━━ Task inputs
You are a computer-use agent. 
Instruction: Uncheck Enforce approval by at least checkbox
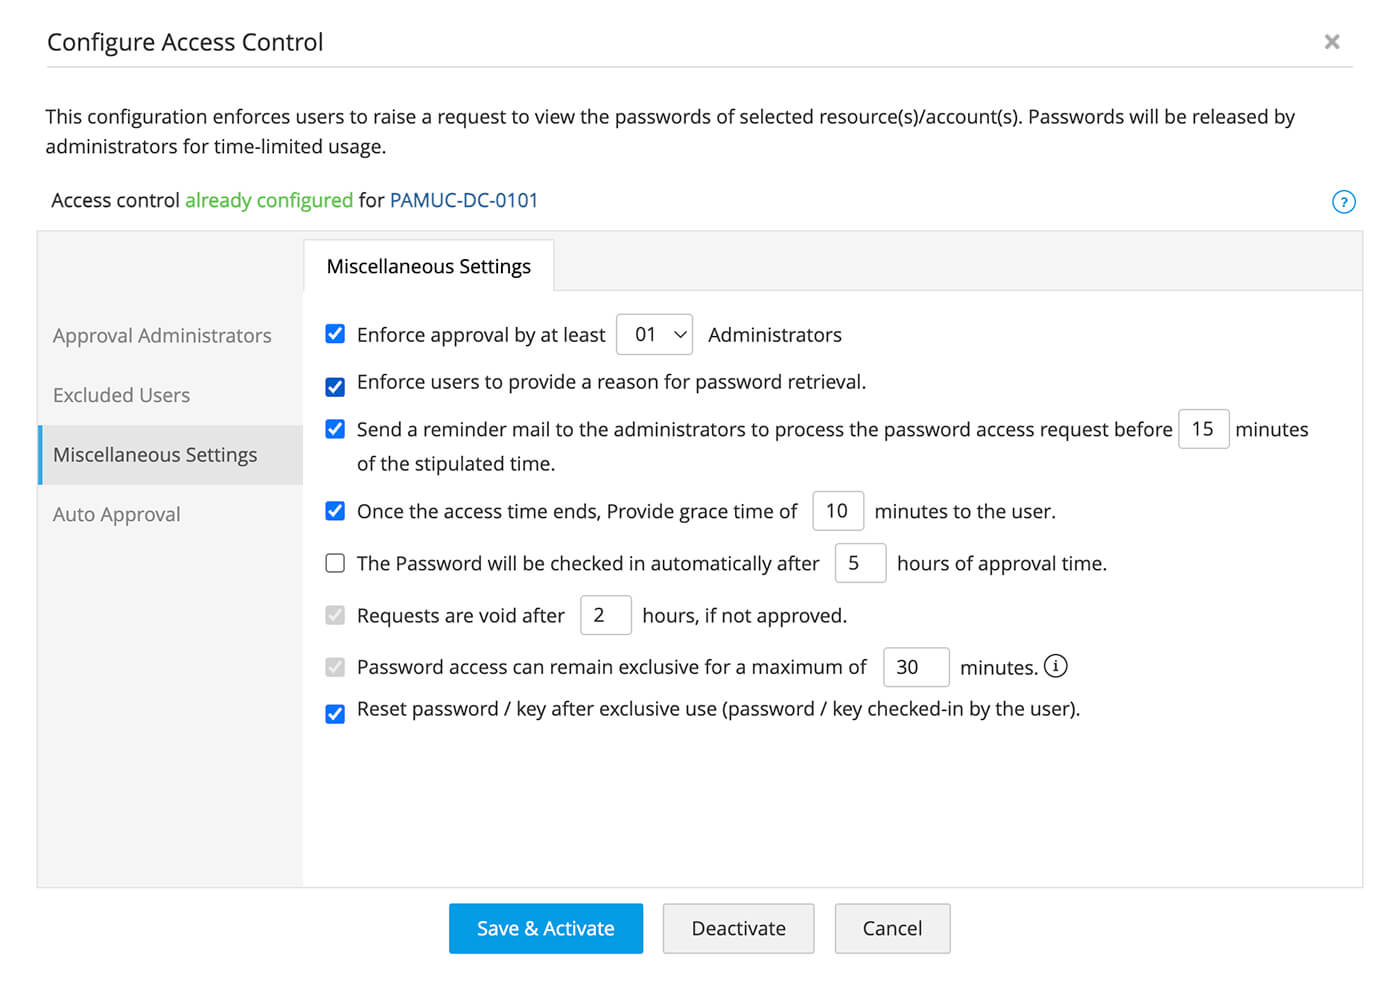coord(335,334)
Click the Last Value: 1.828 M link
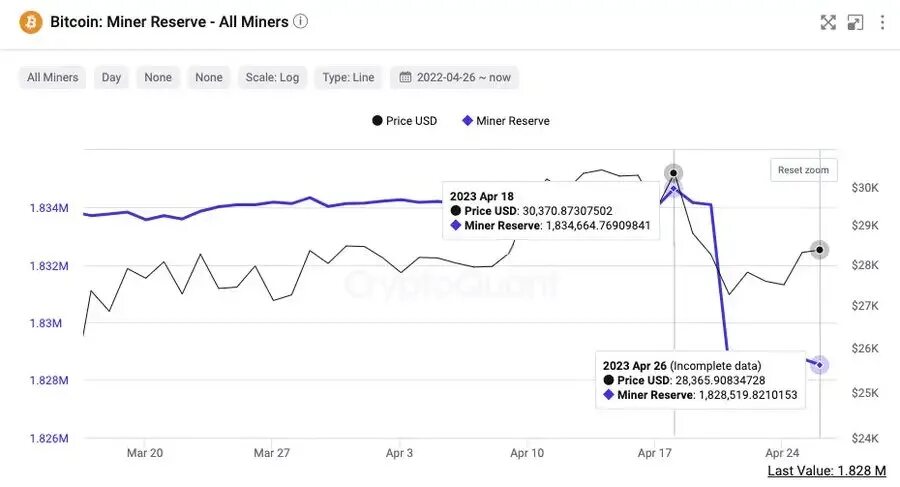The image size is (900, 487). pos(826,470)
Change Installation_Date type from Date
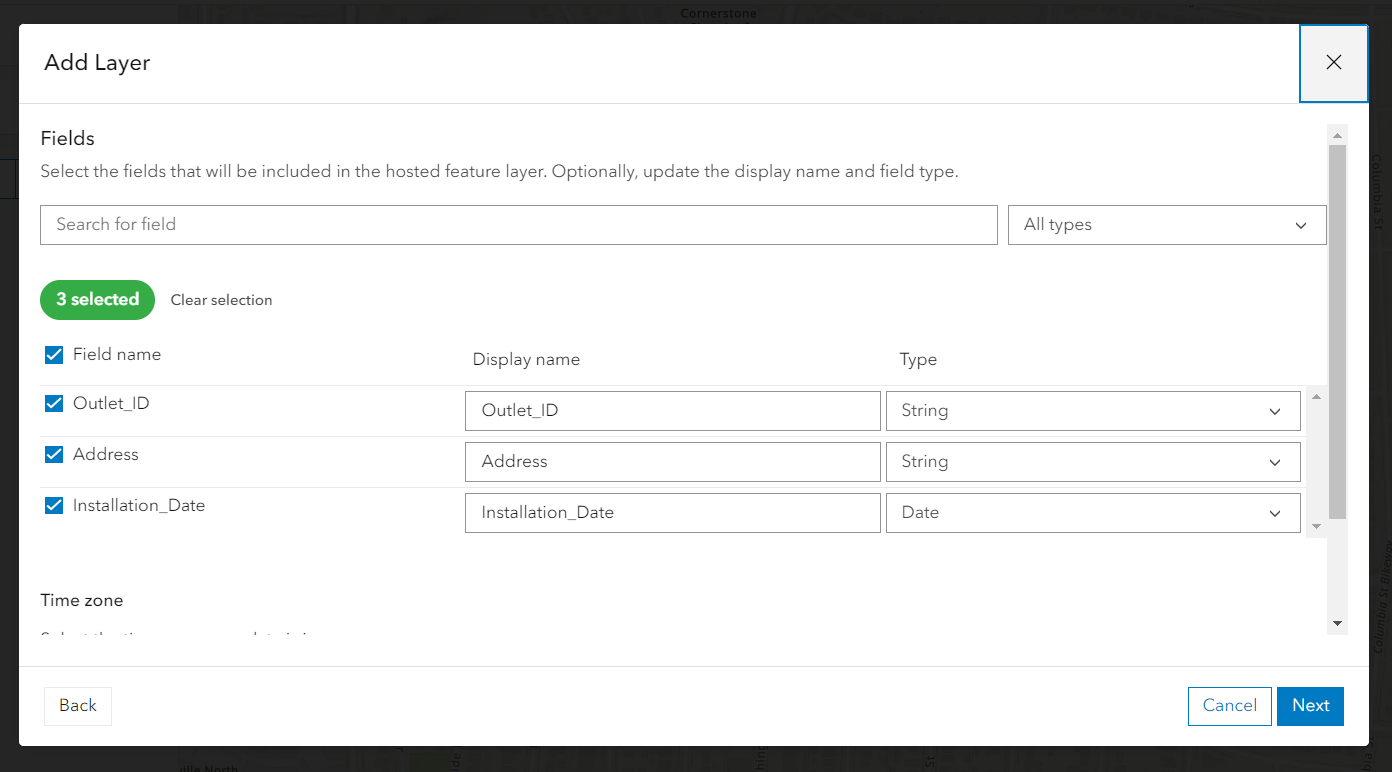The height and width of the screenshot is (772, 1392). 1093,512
━━━━
▶ _What the task asks_
This exercise calls for the records to be given again exactly, without the images.

▶ _Result of the task_
You are a computer-use agent. 
Instruction: Uncheck Enforce approval by at least checkbox
coord(335,334)
Click the Last Value: 1.828 M link
The image size is (900, 487). pos(826,470)
Change Installation_Date type from Date
The height and width of the screenshot is (772, 1392). 1093,512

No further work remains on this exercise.